Adapted from the novel of the same name by Judi Picoult whose books I have not read but have often seen in the “Target” and “Walmart” where it is right by the women’s section. The film is obviously a tearjerker but there is a noticeable difference. Instead of attempting to put through the soaking sobs of this intolerable ordeal, suffering and fear of loss, Nick Cassevettes digs into the memory and keeps the courtroom drama at bay.

Nobody wants to go through this sadness but people do. When to give up and accept the reality is a line dividing life time regret and a consolation prize of slight comfort. Either way the loss is insurmountable and the living deals with it. Anna’s right in this regard definitely is unquestionable. And Kate has endured enough and more than that seen the pain her family is going through. Sara has taken this as any mother would, to go beyond the lines and fight. Brian knows the vigour in Sara and has stood by her all this time.
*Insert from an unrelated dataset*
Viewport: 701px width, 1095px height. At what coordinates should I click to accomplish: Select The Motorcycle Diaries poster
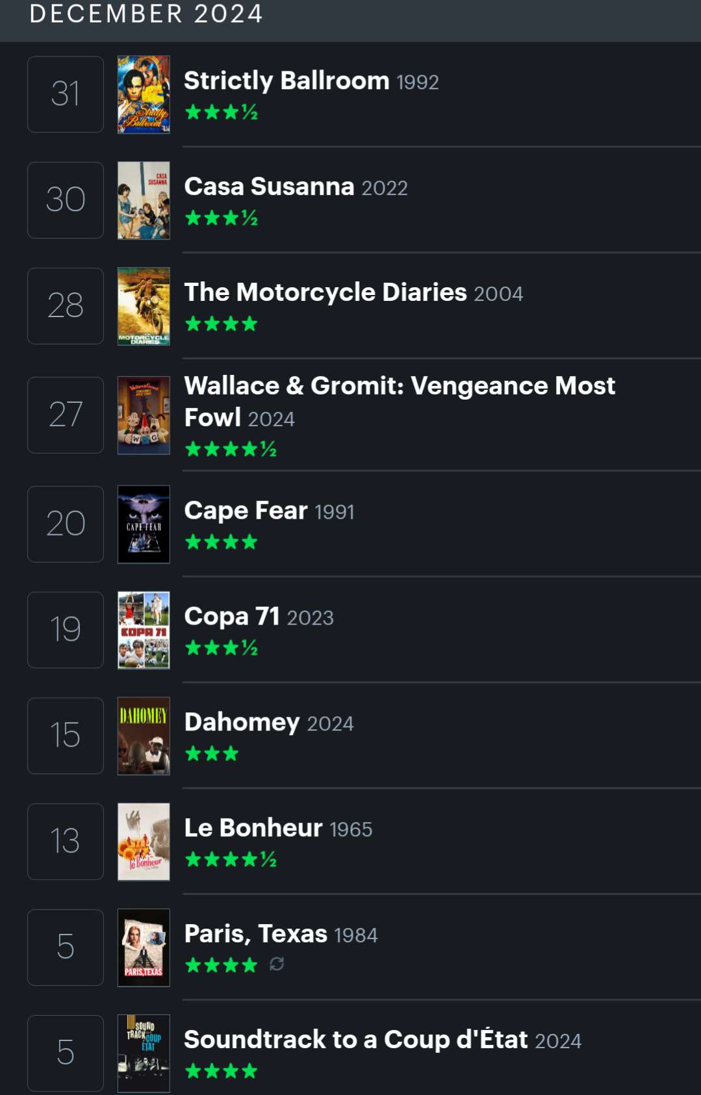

He has managed to stand outside of Sara’s polarization towards the rest of the kids and looked what they are losing apart from their daughter.

This might be the film which does not exploit the sympathy and rather create empathy for each of the member in this family. Jesse, the older brother has missed out on the genuine care in the scale of the disease intensity to her sister. Brian has been missing his wife and Anna has been made feel to be a mere over the counter prescription. Regardless of these, the family love each other. This is how though it works in each of the house. While it is a dying daughter, it is something else in the other houses.

Cameron Diaz has managed to pull this off and I did doubt her on this role. As the passionate and clouded mother of these kids, she is neurotic but not hateful, she makes her despise but also feel her pain. Her character does not ask for sympathy but be in this fight without question. Brian has been that soldier but now reached that question of conscience and eventuality not able to submit that sincerity to her.

“My Sister’s Keeper” is not a sobfest and it genuinely goes through its characters and forms the shapes of emotions we would have stayed away from because meeting those is unbearable. Death is shocking but slow death is painful. Either ways it is an event to permanently shake any one. The film considerably leaves the moral judgment out of the equation and live through the moments of happiness in Kate’s life with her family. The argument of pro-life and pro-choice applies to the individual family and person with the emotional situation varying considerably. Hence Nick Cassevettes does the noble thing of dealing that only towards the Fitzgerald family. “My Sister’s keeper” might be the melodrama which was prudent and mainly understanding these characters than to blindly use them as tear devices.